The place was Friday afternoon full. Several bar staff on the job. Voot O’Rooney had stopped singing about lunch and was now salivating, in the key of E♭, over Sweet Pork Belly with Crab Apple Jelly, neither of which was on the evening menu. And there, speaking of Trace, sat Trace. With Bram. Not to mention a large goblet of house white, as yet untouched. Hayden sidled over to the bar with his back turned, as far away as possible from Trace. But her voice carried.
‘Anyway, there I am, Bram, in the local library.’
‘I know, yeh.’ That was Bram. Hayden’s oldest friend in the world. Solicitous, caring, bus driver Bram.
‘When there on the Staff Picks table, I see it. Without a Trace. I think, that’s funny. My name’s Trace.’
‘I know, yeh.’
‘Says on the back it’s about this teen girl. Memoir type book, so I think why not? Get home. Large gin and it. Flick the book open. Top up the gin, least I think I do cos I’m totally lost to the world. I mean, it’s heartbreaking, Bram. My heart is literally breaking.’ She paused for a quick sob. ‘Turns out –’
Hayden tried to tune out as he sat on a barstool and waited for Declan to come over. He couldn’t deal with this level of misery on top of his own. But something made him listen on. The lure of a gripping narrative. Turns o
ut what?
‘Turns out,’ she sniffed, ‘turns out I was Trace. My twelve-year-old daughter had written a memoir about a mum who’s never there. Who didn’t even know she had a daughter till she read the book. Because that’s what drink can do.’ She was weeping openly now. ‘But sometimes, just sometimes, Bram, it’s the only way out.’
‘Ah now,’ said Bram, empathetically. ‘Ah now.’
Hayden managed to catch Declan’s eye and ordered a sparkling water. It was just as he suspected. Trace was about to embrace the Nought Point Plan, and it may well have been his fault. He’d rejected her, after all. He felt bad about that. He also felt bad about killing his father, so he sank into a morose reverie and examined the bubbles in his drink. They seemed so… happy. Rising up. Reaching the surface. Bursting. Life was so simple for a bubble in a glass of sparkling water, but not, it seemed, for him. He turned away from the contemplation of bubbles and glanced around. The swing door opened discreetly. Enter Quilty.

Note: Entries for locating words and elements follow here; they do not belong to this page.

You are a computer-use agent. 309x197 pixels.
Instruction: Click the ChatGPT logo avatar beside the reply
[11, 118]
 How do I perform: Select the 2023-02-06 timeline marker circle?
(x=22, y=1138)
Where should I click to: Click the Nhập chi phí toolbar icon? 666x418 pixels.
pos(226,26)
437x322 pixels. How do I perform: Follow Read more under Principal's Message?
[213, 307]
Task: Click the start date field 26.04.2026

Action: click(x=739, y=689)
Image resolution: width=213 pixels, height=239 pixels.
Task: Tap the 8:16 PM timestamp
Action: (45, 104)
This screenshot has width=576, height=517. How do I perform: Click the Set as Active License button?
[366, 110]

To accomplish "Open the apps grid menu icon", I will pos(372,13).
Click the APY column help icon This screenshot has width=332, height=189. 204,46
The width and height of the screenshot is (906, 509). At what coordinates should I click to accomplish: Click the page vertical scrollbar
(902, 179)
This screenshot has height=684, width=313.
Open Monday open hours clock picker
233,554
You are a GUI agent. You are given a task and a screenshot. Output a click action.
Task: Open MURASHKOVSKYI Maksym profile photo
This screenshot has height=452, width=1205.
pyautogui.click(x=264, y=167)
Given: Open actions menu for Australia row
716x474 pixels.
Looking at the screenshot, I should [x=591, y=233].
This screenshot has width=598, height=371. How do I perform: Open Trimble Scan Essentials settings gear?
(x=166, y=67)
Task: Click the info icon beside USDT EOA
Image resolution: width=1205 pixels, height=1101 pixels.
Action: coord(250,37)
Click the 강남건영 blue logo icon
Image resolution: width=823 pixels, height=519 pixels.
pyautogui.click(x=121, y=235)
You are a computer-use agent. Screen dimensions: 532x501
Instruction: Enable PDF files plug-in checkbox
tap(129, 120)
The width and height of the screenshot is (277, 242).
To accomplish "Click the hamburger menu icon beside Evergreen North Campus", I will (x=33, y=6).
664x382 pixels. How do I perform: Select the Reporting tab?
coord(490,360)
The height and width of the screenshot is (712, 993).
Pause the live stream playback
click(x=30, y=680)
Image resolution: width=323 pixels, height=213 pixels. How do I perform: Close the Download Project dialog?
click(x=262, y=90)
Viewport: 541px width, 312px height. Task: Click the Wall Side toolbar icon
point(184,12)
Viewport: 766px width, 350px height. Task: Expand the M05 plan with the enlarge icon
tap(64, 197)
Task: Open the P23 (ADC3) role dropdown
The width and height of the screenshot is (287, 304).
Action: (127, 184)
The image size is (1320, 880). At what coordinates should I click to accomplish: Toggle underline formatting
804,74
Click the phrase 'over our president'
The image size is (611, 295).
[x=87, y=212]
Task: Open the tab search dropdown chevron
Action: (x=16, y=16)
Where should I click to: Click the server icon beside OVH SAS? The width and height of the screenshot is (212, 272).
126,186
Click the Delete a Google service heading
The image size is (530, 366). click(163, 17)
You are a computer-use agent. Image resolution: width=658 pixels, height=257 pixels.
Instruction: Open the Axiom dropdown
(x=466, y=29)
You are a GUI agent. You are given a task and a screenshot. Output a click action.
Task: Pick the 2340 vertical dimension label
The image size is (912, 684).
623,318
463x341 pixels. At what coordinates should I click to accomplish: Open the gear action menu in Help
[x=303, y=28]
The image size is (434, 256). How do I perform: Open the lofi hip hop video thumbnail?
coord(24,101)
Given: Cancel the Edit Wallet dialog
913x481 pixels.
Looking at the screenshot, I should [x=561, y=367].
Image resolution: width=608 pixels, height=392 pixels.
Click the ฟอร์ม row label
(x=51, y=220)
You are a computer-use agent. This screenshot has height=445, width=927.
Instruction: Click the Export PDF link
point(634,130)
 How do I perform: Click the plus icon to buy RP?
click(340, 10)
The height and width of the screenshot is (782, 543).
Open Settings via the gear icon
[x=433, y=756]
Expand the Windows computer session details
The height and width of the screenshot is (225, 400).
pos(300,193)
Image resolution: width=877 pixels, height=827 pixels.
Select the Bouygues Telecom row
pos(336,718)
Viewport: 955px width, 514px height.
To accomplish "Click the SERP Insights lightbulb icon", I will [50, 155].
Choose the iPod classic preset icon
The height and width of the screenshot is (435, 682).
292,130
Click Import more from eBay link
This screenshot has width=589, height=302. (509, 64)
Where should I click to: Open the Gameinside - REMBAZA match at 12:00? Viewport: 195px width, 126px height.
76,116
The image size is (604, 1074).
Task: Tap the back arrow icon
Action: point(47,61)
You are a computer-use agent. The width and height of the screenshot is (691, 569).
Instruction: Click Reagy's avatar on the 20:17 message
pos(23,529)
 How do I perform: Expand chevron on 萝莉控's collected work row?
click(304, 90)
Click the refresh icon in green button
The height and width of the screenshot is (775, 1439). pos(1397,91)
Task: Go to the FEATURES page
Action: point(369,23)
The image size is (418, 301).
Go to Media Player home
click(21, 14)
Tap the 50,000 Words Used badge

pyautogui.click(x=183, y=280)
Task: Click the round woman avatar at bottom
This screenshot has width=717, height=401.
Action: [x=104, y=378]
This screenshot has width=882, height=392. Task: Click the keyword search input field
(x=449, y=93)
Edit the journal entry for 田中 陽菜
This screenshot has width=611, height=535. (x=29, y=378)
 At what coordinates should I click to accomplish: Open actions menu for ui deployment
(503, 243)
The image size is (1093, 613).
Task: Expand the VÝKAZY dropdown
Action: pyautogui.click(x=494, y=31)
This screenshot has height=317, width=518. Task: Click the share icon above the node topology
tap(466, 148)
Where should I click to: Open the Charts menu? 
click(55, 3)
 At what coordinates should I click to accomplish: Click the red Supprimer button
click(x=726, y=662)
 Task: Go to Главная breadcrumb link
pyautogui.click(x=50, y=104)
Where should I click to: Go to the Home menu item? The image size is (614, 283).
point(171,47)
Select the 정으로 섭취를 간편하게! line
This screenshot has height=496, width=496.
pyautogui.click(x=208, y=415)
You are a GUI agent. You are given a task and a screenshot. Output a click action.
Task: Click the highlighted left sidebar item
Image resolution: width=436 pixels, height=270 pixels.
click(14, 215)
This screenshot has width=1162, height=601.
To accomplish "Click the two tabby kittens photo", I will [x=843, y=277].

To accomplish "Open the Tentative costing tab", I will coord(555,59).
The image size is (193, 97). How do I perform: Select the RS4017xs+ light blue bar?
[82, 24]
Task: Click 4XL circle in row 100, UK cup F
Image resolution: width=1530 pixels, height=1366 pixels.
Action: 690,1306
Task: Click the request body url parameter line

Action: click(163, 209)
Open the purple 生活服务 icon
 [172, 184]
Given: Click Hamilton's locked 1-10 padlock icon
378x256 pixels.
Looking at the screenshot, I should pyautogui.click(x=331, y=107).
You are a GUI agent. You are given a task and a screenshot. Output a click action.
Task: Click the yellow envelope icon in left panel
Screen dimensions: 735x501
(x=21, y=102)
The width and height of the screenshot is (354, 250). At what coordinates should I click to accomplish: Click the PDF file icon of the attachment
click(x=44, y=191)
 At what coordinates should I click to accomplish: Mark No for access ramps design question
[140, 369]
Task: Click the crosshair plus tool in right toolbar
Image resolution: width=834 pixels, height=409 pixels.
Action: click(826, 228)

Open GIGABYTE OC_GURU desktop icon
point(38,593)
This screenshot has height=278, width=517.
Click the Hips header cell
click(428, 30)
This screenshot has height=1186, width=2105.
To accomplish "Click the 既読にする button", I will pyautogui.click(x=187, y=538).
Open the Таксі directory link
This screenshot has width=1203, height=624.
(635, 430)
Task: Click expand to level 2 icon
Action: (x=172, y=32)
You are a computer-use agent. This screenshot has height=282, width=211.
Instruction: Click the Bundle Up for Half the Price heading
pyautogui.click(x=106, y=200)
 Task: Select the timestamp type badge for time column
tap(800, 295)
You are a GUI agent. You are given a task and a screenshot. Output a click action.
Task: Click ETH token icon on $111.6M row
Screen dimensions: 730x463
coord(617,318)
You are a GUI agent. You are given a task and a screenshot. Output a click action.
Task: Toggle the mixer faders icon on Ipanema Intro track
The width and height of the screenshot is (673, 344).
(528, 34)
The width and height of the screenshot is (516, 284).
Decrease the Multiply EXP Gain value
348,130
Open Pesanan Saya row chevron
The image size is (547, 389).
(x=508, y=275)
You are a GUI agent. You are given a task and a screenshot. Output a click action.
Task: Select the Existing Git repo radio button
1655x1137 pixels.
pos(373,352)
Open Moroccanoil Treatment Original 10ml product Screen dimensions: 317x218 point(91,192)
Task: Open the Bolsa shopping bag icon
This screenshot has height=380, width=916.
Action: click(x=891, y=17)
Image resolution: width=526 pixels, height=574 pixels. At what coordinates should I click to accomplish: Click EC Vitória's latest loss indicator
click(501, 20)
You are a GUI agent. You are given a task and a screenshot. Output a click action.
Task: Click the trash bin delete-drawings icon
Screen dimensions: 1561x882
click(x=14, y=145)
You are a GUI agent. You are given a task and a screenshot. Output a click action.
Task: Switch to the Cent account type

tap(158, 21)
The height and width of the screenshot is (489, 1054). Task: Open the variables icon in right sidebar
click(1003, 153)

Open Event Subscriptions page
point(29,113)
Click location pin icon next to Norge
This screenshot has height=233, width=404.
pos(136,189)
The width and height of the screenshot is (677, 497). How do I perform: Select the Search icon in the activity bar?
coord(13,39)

Except, hold on, it wasn’t Quilty. It was the actor who played Quilty, out of character now but still dressed for the part. Hayden was fascinated. It was that guy from – oh, he couldn’t remember the film, but he was totally different in that. Ah. Got it. East Clintwood. Man rides into town riddled with corruption. Cleans it up. Everyone dead. Leaves. Brilliant. Wolfe Swift! That was it. Genius. The word was overused, but wow! And here he was, as himself. If it hadn’t been for the Quilty outfit, Hayden would never have recognised him. Double wow! It was weird looking at him as not Quilty, not drunk.
‘Half of lager shandy thanks, Declan.’
‘Coming up, Mr. Swift. Been away?’
‘You could say that, Declan. In a manner of speaking. Anyway, on to the next project. Short break and off we go again.’
‘Anything lined up?’
Wolfe Swift took an exploratory sip of his drink. ‘Couple of interesting offers, but I’m still on the lookout for the script that sings. Got one here as it happens.’ He produced a sheaf of papers from a briefcase. ‘Ah well, might as well take a quick gander.’